NAPOLI – “Del Comune di Napoli spesso si legge che sia poco attento al Welfare, mai però si legge che in un’ottica di programmazione ha dovuto scontare i ritardi del Ministero nel riparto dei fondi, il ritardo di programmazione e di riparto della Regione avendo comunque l’obbligo di erogare servizi ai cittadini, dovere a cui il Comune non si è mai sottratto nei limiti delle proprie possibilità”. Così Maria Caniglia, presidente della Commissione Welfare, nel corso dell’intervento in Consiglio Comunale.

“Nel 2016 a Napoli per le politiche sociali sono stati investiti circa75 milioni di euro. Il bilancio comunale nel 2016 ha previsto circa 53 milioni di euro mentre il fondo Nazionale politiche sociali e quello regionale  hanno stanziato una  cifra di circa 5 milioni e 700 mila euro.

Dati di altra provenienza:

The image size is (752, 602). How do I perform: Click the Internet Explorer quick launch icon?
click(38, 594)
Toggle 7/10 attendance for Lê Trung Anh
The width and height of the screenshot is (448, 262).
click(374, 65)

Da questo dato si evince come il l’amministrazione comunale finanzia più del 70% il  fondo unico delle politiche sociali investendo circa 50 euro pro capite. La regione Campania prevede un investimento di circa 7 euro a cittadino per Napoli con una media di invece circa 10-12 euro  per il resto della provincia e pertanto risulta esplicita la disparità di trattamento che la regione Campania pone in essere tra un comune ed un altro. Una disparità di trattamento che sebbene sembra colpire questa amministrazione  lede gli unici destinatari, i cittadini più deboli” – ha proseguito fornendo i dati all’aula.“Nessuno darà mai una medaglia al Comune di Napoli per i servizi erogati e per le modalità di erogazione, ma c’è il merito  di aver dato centralità alle politiche sociali investendo nonostante una situazione di predissesto decennale. Un investimento che deve essere migliorato e la prima buona occasione potrebbe essere nel bilancio del 2017” – ha poi concluso.